* TO DO *
Look through the records below for the line with "Toggle the pin" and the line with "Expand the Ещё", then return those lines and all lines between, exactly.
[[ STUDY MATERIAL, beginning ]]
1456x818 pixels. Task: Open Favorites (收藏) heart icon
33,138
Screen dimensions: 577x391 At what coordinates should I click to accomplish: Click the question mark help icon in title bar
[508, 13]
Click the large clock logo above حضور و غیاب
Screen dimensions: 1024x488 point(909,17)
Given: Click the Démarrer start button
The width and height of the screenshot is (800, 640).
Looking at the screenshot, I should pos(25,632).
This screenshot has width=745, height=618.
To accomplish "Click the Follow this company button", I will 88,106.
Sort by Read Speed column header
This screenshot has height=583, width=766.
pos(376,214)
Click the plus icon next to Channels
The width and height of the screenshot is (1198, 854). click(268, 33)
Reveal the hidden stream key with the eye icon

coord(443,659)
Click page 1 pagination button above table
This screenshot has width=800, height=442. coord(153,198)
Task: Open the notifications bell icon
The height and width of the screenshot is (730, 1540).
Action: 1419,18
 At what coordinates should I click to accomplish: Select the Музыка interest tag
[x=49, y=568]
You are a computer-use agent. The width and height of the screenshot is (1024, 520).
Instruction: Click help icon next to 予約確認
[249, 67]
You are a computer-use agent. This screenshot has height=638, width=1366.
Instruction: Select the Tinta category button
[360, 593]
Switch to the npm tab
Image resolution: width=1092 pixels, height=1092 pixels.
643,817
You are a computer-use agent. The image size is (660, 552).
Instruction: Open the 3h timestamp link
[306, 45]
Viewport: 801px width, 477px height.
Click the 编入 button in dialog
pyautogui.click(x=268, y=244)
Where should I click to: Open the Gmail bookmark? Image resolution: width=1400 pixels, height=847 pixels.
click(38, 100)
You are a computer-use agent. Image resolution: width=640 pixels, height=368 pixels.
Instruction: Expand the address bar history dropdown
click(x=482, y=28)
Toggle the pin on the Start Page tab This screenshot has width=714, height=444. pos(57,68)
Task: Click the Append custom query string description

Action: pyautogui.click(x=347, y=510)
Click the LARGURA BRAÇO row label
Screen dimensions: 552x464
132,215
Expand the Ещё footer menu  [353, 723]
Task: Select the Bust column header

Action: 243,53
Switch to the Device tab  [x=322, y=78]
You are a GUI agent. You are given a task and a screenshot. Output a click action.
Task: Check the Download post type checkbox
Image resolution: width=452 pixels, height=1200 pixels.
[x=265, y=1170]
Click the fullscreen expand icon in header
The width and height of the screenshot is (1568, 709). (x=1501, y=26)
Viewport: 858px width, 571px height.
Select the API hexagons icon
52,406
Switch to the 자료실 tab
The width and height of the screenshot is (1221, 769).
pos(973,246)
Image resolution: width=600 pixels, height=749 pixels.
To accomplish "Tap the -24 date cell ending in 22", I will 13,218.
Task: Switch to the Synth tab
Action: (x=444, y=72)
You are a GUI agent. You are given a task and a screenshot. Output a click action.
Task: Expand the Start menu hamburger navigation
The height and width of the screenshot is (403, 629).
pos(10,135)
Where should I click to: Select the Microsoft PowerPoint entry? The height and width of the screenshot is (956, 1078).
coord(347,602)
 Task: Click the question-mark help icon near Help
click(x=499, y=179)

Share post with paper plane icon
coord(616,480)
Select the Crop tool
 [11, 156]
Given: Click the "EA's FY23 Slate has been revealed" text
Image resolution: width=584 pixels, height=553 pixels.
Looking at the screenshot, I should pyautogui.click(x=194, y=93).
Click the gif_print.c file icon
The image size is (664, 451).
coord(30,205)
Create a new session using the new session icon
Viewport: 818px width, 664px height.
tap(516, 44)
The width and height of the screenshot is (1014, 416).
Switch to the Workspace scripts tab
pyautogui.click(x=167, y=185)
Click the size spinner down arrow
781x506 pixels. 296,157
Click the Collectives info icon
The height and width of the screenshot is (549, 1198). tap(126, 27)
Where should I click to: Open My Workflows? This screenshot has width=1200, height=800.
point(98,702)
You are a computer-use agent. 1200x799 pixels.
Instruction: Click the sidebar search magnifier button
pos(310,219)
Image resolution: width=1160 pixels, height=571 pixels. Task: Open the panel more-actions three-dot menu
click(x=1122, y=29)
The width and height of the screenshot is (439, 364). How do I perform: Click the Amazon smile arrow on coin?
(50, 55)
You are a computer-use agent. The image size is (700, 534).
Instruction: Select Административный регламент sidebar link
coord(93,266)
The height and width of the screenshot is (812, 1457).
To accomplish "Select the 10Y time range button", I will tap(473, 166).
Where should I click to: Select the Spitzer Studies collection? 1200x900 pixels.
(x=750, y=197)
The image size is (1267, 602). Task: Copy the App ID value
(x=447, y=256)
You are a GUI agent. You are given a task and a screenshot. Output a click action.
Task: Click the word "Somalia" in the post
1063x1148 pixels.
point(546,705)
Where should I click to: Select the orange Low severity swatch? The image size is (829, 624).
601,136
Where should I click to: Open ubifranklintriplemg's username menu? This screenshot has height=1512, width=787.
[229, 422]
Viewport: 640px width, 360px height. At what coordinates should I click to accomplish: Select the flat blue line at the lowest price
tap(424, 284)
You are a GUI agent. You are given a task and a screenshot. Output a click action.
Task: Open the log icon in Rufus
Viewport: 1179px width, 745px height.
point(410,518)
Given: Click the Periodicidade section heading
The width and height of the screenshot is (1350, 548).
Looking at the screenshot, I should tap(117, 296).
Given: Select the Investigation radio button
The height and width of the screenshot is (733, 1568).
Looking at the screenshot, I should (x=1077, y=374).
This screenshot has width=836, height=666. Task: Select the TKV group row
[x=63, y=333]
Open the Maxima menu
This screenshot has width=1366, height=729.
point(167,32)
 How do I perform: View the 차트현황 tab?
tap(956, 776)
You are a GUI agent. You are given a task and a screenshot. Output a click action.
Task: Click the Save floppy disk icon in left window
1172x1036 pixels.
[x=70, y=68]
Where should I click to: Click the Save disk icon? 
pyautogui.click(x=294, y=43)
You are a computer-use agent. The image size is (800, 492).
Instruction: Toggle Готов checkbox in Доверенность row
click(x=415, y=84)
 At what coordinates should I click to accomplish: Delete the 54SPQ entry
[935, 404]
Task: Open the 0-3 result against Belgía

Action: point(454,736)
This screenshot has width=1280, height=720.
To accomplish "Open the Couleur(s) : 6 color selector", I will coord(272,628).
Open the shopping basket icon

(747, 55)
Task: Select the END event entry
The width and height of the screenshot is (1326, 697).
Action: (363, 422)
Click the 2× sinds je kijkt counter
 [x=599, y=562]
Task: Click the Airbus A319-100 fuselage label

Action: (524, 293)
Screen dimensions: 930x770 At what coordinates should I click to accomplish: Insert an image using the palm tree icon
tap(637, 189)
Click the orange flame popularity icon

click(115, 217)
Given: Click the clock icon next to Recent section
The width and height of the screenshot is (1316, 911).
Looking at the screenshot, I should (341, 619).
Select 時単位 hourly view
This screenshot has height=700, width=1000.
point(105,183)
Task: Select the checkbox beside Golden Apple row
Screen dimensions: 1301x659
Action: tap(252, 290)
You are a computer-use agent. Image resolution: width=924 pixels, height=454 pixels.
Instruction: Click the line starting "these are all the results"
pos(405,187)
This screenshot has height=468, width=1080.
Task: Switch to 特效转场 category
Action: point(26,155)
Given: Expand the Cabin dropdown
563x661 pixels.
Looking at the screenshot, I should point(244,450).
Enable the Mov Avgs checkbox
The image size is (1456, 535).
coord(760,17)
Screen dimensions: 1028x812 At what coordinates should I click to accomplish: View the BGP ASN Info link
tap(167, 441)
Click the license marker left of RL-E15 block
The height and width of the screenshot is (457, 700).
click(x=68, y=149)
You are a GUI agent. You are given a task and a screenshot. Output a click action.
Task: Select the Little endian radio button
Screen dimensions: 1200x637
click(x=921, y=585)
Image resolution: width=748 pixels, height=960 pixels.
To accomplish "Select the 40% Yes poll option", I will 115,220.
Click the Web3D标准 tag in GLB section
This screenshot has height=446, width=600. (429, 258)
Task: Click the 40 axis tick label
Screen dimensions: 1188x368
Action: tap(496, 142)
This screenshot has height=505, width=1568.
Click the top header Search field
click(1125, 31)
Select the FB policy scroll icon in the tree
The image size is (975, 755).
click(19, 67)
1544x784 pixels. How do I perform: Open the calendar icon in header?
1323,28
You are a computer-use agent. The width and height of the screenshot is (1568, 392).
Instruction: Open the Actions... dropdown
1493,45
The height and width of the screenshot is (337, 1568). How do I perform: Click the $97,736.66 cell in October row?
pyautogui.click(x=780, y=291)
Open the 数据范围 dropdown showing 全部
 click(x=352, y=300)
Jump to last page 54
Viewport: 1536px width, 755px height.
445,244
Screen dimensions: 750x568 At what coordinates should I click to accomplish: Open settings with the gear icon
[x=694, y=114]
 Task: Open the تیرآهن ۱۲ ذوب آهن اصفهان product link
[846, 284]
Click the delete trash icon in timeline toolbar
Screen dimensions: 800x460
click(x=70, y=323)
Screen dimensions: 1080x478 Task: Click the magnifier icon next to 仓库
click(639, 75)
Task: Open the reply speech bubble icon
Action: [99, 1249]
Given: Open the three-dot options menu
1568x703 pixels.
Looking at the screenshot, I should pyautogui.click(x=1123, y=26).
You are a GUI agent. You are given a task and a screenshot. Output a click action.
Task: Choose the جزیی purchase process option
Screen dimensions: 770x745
[[ STUDY MATERIAL, end ]]
* ANSWER TO THE EXERCISE *
Toggle the pin on the Start Page tab This screenshot has width=714, height=444. pos(57,68)
Task: Click the Append custom query string description

Action: pyautogui.click(x=347, y=510)
Click the LARGURA BRAÇO row label
Screen dimensions: 552x464
132,215
Expand the Ещё footer menu  [353, 723]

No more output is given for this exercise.